Preprint is available here
Local stirrings by the Galactic bar
The Milky Way galaxy has a so-called 'bar' in its central regions,
a long, thin system of stars seen in many other galaxies as well.
The amount of matter contained in the bar is not insignificant,
and in the case of the Milky Way could make up as much as 10 percent
of the total matter in the Milky Way disk. As the bar rotates, its
mass will affect the distribution of stars and gas which it encounters
directly, but also further out in the disk, where the stars will feel
regular gravitation tugs from the bar. It is just these tugs which are
thought to have created a 'stream' of similarly affected stars near the
Sun. Called the Hercules Stream, the stellar members have similar orbits
around the Galaxy which are regularly sheparded by long range interaction
with the rotating bar, so that their orbtis remain coherant.
Very recently, observations of stars in the inner Galaxy have shown
that there may actually be two bars -- one short and fat, the other long
and flat. Both bars seem to have about the same mass. If there are two
bars in the inner galaxy, PhD student Esko Gardner, working with
Chris Flynn at Tuorla Observatory, has wondered what the effects
might be on stars near the Sun, feeling the gravitational tug of both.
To answer this, he set up a model of the Galaxy containing a disk,
bulge (i.e. the central roughly spherical region) and the option to include
no bar, one bar, or two. He then investigated how the orbits of stars near
the Sun are affected by the regular tugs they receive from a rotating bar.

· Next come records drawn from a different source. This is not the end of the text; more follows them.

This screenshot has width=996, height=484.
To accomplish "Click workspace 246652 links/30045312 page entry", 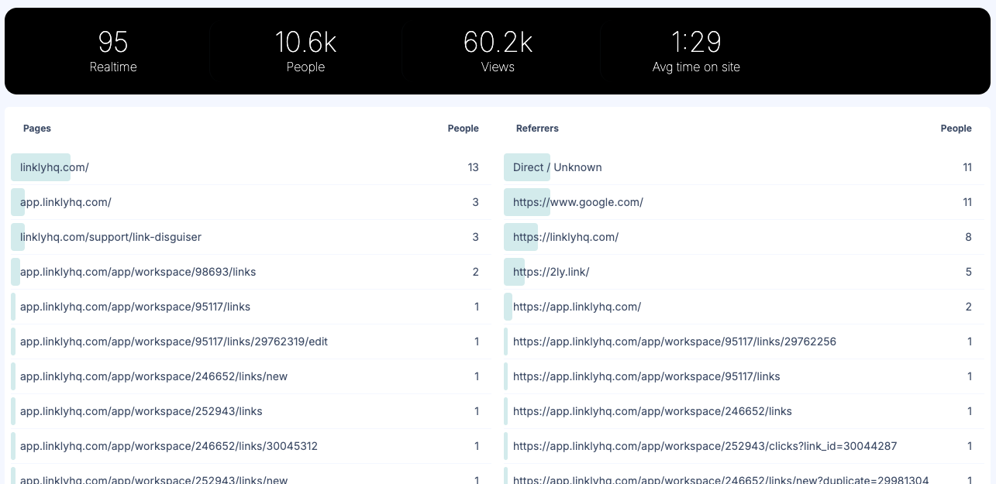I will coord(168,446).
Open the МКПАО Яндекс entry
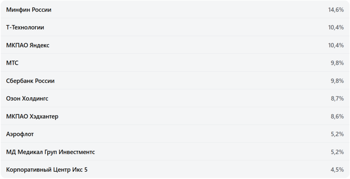This screenshot has width=350, height=179. coord(28,45)
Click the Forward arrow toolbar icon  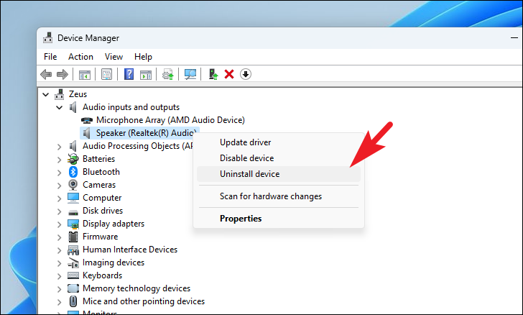pos(62,74)
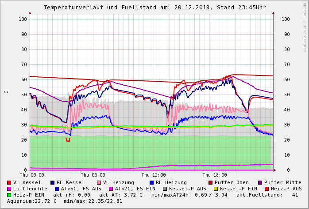This screenshot has height=209, width=309.
Task: Click the blue RL Heizung legend swatch
Action: pyautogui.click(x=151, y=183)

Since we don't know how fast the bar rotates, this was a free parameter
in the simualtions, as well as the mass and position angle of the bar.

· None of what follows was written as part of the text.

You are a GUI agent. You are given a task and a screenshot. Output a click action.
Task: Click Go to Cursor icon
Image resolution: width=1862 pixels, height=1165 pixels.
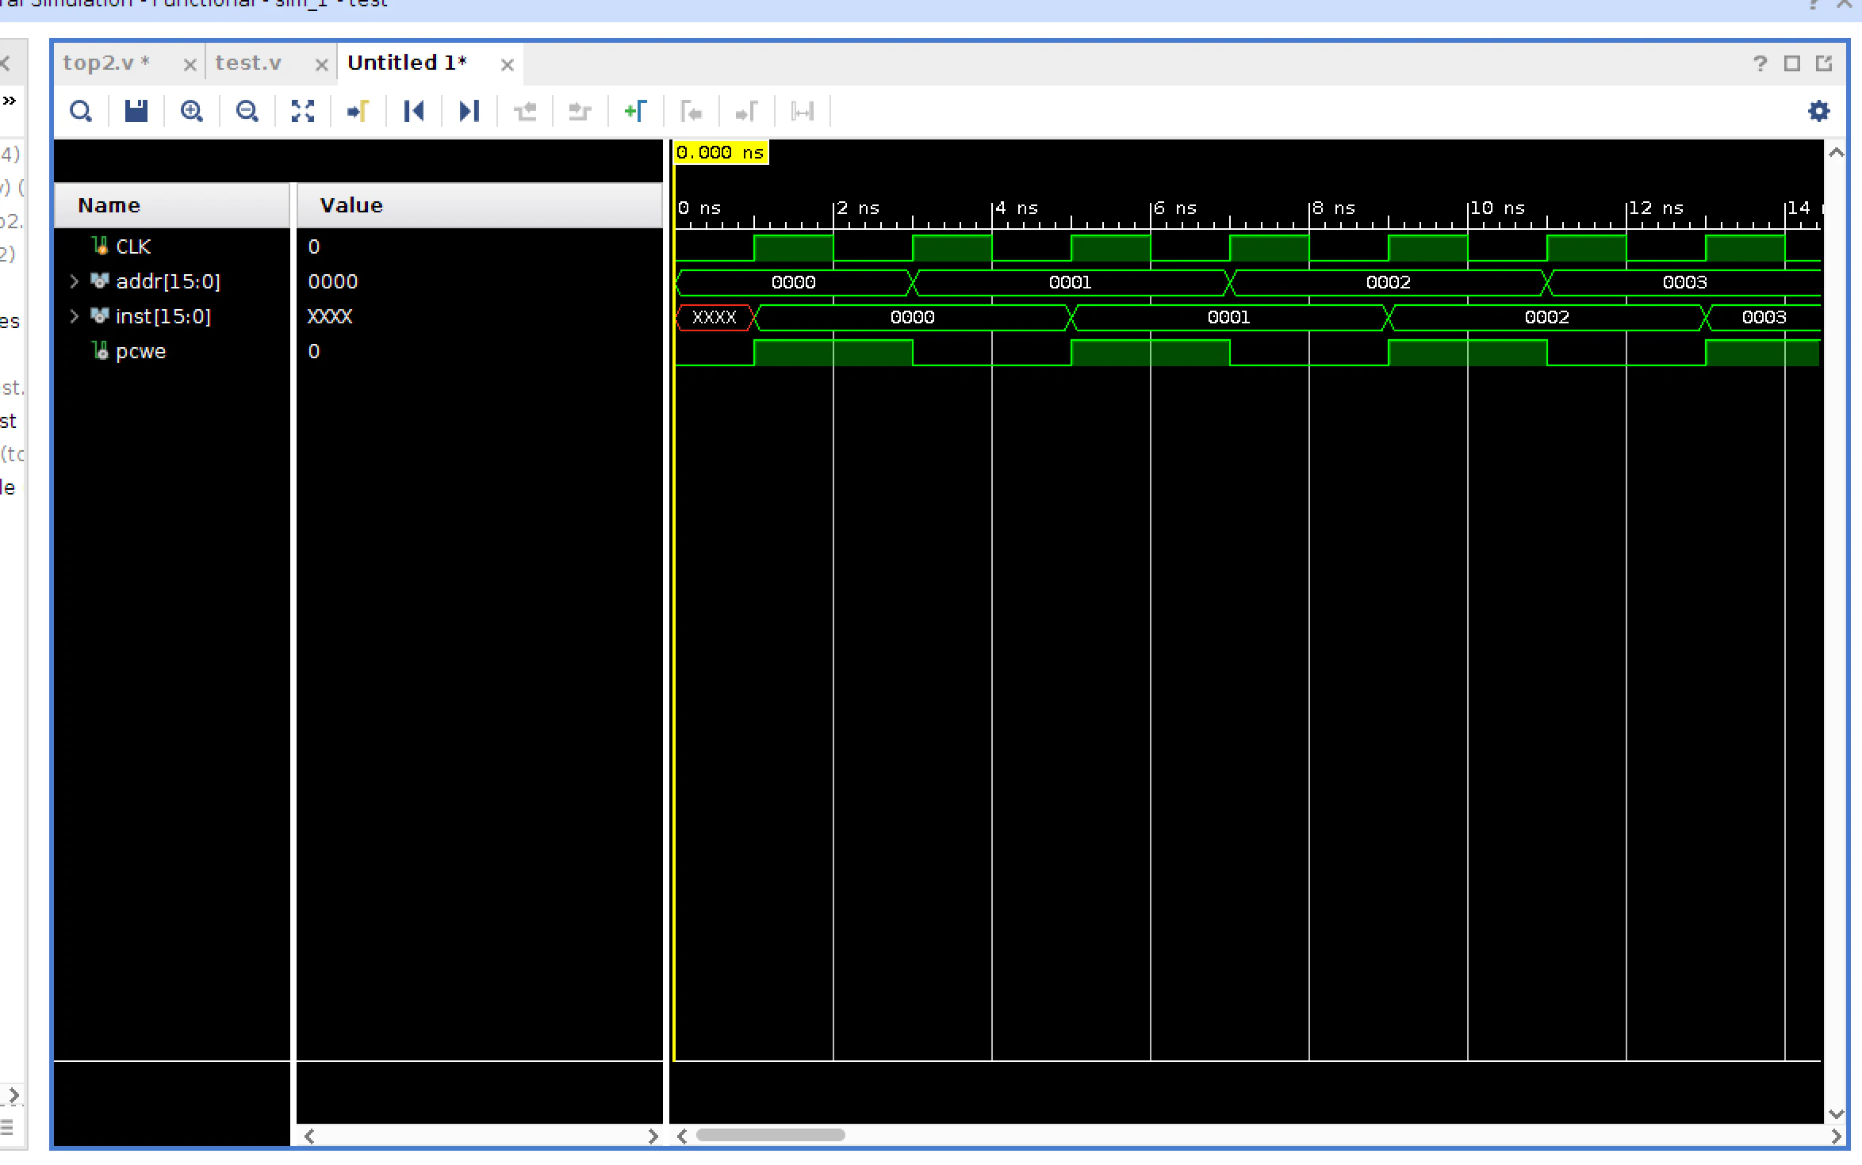[358, 111]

The simulations reveal that both proposed bars can create features
in the velocities of stars near the Sun quite similar to those actually observed.
This allows the rotation rate of the bar(s) to be estimated, and was found
to be in good agreement with previous studies. The simulations revealed a
special feature that the "long bar" (the newly proposed one) might also
produce near the Sun -- in addition to herding stars into the "Hercules
stream"", the long bar can create a second stream of stars, which for an
appropriate choice of mass, rotation rate and initial angle, matches
a known feature near the Sun, the "Arcturus stream". Until now, most
researchers have speculated that the Arcturus stream is the remnant of a
small galaxy which has been broken up by approaching the Milky Way too
closely: this new research indicates that it could have a different
origin entirely, having been stirred up from certain stars in the disk
of the galaxy through short-range gravitational interactions with the "long bar".
Preprint is available here
Personnel Movements in 2009
Juliet Datson joined us to commence her PhD in
early 2009, and has been working at the NOT for most of the year.